Thom's points are extremely valid and are the basis why this is such a powerful platform.
The whole design of the system revolves around evrything being represented by devices. Those devices add capabilities to the entire system. The system should provide a user interface to consume those capabilities. That user interface should function the same way (it might look slightly different) no matter what way you access it - OnScreen, PDA, Mobile Phone, Web.
Core capabilities that the system provides at the moment are LiveTV viewing and PVR functionality. These capabilities can be provided by either MythTV components or VDR components. Ideally the user would have exactly the same experience regardless of what components are used. Currently - that is not ideal in that you see bits of the mythTv/VDR frontend when using the liveTV or PVR capabilities. Thom has been working on cleaning up some of the MythTV implementation and Andrew (and team) has been working on cleaning up some of the VDR stuff.
Most of the plugins for MythTV are additional capabilities that in some instances are already provided by linuxMCE (eg ; MythVideo, MythMusic etc). Additional capabilities (in particular Internet Streaming) need to be usable from linuxMCE through the standard way. There is an excellent framework for enabling this and as Thom keeps highlighting we need more and more developers embracing this so that we can add and support new capabilities as quick as possible.
So if you really need to use Hulu in the short term and want to manipulate your installation so that is accessible from the MythTV menus and UI then it is probably achievable but that by itself will not add the capability to 'linuxMCE' and cannot be supportable by the project (like Thom said). And the problem with doing it and putting it on the wiki (as a hack/duct tape) gives the perception that linuxMCE has support for that capability. This will detract from actually getting that capability into the system properly.

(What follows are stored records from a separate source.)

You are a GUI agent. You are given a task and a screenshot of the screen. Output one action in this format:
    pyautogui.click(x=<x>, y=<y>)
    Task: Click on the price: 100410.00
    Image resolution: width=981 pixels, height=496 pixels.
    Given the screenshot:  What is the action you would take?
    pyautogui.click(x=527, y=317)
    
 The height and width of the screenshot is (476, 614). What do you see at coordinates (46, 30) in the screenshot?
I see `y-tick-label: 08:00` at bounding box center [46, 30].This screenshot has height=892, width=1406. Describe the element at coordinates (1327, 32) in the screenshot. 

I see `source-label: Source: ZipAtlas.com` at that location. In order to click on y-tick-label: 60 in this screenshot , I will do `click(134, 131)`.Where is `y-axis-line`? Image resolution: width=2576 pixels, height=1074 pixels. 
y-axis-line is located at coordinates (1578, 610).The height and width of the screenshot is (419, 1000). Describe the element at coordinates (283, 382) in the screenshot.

Thom's efforts to share knowledge that he has gained through his time investment(workshops/webcasts) are a great step to get more people exposed to the framework we have and how it is best extended to cater for new capabilities.
Anyway enough of my rant.
Darren
ps: I am getting much closer to being in a position to do some dev work again with the new bub becoming less demanding and I not have the hardware ready for a dev setup in the workshop... so fingers crossed.